== TASK PROMPT ==
From the records that follow, copy every line that contains the word "search".

== DATASET RECORDS ==
=== Section Start ===

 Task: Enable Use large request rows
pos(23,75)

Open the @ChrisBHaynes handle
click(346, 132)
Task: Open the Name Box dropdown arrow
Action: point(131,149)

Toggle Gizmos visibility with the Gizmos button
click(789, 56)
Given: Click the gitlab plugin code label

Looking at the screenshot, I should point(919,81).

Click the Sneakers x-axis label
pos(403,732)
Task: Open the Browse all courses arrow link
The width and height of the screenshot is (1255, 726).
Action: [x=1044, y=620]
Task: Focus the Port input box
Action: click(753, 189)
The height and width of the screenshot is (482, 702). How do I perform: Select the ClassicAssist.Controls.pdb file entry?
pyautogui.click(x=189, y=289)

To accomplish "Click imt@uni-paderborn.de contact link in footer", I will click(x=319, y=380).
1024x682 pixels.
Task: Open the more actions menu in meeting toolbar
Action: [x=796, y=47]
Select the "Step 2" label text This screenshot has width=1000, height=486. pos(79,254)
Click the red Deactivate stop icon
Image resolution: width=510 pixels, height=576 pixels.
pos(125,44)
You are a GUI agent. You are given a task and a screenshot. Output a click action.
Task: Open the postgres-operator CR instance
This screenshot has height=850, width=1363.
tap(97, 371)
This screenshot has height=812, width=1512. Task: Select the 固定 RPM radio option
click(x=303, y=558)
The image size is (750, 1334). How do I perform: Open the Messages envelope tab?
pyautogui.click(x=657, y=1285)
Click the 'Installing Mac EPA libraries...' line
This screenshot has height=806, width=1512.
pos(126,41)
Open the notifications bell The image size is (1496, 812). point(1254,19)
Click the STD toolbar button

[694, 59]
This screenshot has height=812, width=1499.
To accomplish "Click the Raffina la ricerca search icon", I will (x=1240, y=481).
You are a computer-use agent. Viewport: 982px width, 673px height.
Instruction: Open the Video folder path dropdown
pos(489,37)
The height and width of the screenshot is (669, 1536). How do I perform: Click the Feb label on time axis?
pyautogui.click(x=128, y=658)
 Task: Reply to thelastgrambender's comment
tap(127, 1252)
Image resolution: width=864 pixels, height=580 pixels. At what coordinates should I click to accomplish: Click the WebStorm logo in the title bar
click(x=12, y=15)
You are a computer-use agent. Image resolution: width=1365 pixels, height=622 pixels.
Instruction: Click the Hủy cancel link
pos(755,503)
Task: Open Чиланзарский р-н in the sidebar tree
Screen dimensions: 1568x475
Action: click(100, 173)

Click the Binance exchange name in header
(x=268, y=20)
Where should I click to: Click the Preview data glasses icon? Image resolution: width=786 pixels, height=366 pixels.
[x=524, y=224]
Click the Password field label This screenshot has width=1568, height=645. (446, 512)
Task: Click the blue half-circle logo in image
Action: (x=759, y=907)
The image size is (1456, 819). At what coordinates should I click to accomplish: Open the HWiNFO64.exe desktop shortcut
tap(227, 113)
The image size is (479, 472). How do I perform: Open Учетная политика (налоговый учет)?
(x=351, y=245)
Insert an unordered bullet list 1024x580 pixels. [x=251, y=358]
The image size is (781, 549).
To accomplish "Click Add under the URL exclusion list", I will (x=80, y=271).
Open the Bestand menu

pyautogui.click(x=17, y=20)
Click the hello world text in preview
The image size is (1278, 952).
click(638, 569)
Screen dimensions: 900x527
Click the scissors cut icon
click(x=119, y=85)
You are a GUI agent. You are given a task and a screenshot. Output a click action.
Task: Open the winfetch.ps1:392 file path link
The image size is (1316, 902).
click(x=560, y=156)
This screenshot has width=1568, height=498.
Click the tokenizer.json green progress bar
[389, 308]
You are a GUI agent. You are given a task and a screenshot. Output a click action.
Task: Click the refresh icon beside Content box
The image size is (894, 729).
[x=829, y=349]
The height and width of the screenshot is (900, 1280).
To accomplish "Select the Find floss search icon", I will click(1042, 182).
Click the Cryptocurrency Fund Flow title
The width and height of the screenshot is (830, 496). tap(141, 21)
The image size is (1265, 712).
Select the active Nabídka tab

=== Section End ===

== ANSWER SPACE ==
To accomplish "Click the Raffina la ricerca search icon", I will (x=1240, y=481).
To accomplish "Select the Find floss search icon", I will click(1042, 182).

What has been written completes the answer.